#### Условия задания
• A. Выпишите из текста о выселениях 1937—1938 годов отрывок от «В такой атмосфере, пробавляясь» до «порядок — хаосу.».
• B. Объясните по тексту о выселениях 1937—1938 годов в одном–трех предложениях, почему рассказчик называет униатами людей, которых встретил в трудармии на Урале.

#### Исходный текст

▬▬▬

Выбрать главу

Впрочем, взрослым тогда, в 1937—1938 годах, и без китайцев было о чем думать.

Так же незаметно выселили, а в значительной мере просто пересажали по обвинению в шпионаже, киевских поляков. Просто вдруг исчезли с тумб и стендов афиши польского театра. Вместе с поляками выслали и униатов. Но об этом я не знал, не знал даже, что такие существуют. Увидел я их (думаю, что это были они) впервые на Урале, где они находились в трудармии — нечто среднее между концла­герем и стройбатом,— куда их, как и немцев, и представителей других наций, не внушавших почему-либо доверия Сталину, брали вместо армии из местностей, куда их году в тридцать седьмом выслали из приграничных (имеется в виду старая граница) районов Украины. Я был очень удивлен, что их все вокруг, да и они сами себя, называли поляками, в то время как они — уж это я знал точно! — разговаривали друг с другом на чистейшем украинском языке. Да и по всему были они обыкновенными украинскими мужиками. Униатами я их называю только потому, что так я понял задним числом объяснения моего приятеля из их среды. Возможно, они были просто католиками. К полякам их можно было отнести только формально. Но тут уж и удивляться было нечего. Если с польской границы можно было в предвидении войны убрать китайцев, то поляков и униатов по этой логике сам Бог велел. Правда, воевали мы вообще не с Польшей и отнюдь не на границе, но такова была сила «гениального» сталинского предвидения, от которой мы все физически зависели.

Интеллигенты всех не высланных (или высланных позднее) народов или интел­лигенты из евреев, которых выслать так и не успели, если даже до них тогда доходили смутные слухи о происходящем, полагали, что подобные меры вызваны соображе­ниями безопасности и их не касаются. Между тем в этом проявилось то отношение к человеку, которое касалось всех. Случайное тактическое соображение «великого вождя», а порой и каприз, могло в любой момент распространить эту «меру безопасности» и на их народы и на них самих.

В такой атмосфере, пробавляясь внушенным энтузиазмом, мы росли, жили и учились. Разумеется, все это проникало и в школу. Но тем не менее школа как-то сглаживала это авторитетом, а отчасти еще и атмосферой культуры, знаний и товарищества, да и вообще всяких высоких материй — еще много было хороших и порядочных учителей. Впрочем, они и сейчас есть.

Однако жизнь моя протекала не только в школе, но и во дворе, в нашем большом объединенном дворе, где изнанка жизни и истории проявлялась чаще и откровенней, чем в школе, и чему школа служила как бы противовесом, как порядок — хаосу.

▬▬▬

#### Выдержки из перечня
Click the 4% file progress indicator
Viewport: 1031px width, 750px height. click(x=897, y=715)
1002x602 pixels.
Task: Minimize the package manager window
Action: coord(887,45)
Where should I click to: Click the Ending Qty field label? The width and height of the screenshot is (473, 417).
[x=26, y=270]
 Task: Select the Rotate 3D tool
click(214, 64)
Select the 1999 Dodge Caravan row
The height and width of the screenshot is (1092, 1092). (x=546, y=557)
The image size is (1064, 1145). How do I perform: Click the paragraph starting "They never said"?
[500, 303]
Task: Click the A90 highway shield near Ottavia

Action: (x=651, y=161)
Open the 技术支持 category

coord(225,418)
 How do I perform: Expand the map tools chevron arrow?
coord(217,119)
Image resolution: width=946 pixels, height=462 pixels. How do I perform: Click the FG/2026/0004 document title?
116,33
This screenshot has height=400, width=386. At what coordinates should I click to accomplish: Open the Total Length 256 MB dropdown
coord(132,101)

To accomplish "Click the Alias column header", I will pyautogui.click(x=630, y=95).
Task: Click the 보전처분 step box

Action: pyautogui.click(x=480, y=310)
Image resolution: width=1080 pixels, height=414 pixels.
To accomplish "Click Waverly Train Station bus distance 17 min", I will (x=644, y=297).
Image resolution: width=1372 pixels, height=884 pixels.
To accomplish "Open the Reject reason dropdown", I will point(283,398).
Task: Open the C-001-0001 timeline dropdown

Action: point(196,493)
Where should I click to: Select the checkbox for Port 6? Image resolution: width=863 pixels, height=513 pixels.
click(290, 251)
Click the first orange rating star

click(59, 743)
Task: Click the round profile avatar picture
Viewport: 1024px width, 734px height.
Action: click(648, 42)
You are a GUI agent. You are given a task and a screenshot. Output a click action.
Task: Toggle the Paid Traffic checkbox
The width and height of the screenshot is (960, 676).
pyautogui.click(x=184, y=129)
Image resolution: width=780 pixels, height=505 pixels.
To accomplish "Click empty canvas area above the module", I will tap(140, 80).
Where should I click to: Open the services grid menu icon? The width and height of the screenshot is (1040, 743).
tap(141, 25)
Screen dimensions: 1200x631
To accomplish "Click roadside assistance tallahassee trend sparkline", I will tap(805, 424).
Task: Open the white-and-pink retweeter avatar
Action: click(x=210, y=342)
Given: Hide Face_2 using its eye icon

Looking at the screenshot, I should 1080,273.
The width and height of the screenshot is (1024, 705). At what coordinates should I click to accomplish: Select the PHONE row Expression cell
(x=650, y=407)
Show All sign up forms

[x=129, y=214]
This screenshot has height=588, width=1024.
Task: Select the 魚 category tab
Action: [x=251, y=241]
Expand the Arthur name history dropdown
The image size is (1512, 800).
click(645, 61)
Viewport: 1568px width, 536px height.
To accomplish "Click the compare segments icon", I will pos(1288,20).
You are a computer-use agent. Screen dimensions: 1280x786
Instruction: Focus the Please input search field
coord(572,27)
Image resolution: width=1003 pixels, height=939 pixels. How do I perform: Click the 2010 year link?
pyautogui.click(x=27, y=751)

▬▬▬

#### Ответы к заданию
• A.
В такой атмосфере, пробавляясь внушенным энтузиазмом, мы росли, жили и учились. Разумеется, все это проникало и в школу. Но тем не менее школа как-то сглаживала это авторитетом, а отчасти еще и атмосферой культуры, знаний и товарищества, да и вообще всяких высоких материй — еще много было хороших и порядочных учителей. Впрочем, они и сейчас есть.

Однако жизнь моя протекала не только в школе, но и во дворе, в нашем большом объединенном дворе, где изнанка жизни и истории проявлялась чаще и откровенней, чем в школе, и чему школа служила как бы противовесом, как порядок — хаосу.

• B. Рассказчик называет их униатами только потому, что так он задним числом понял объяснения своего приятеля из их среды. Он допускает, что они могли быть просто католиками.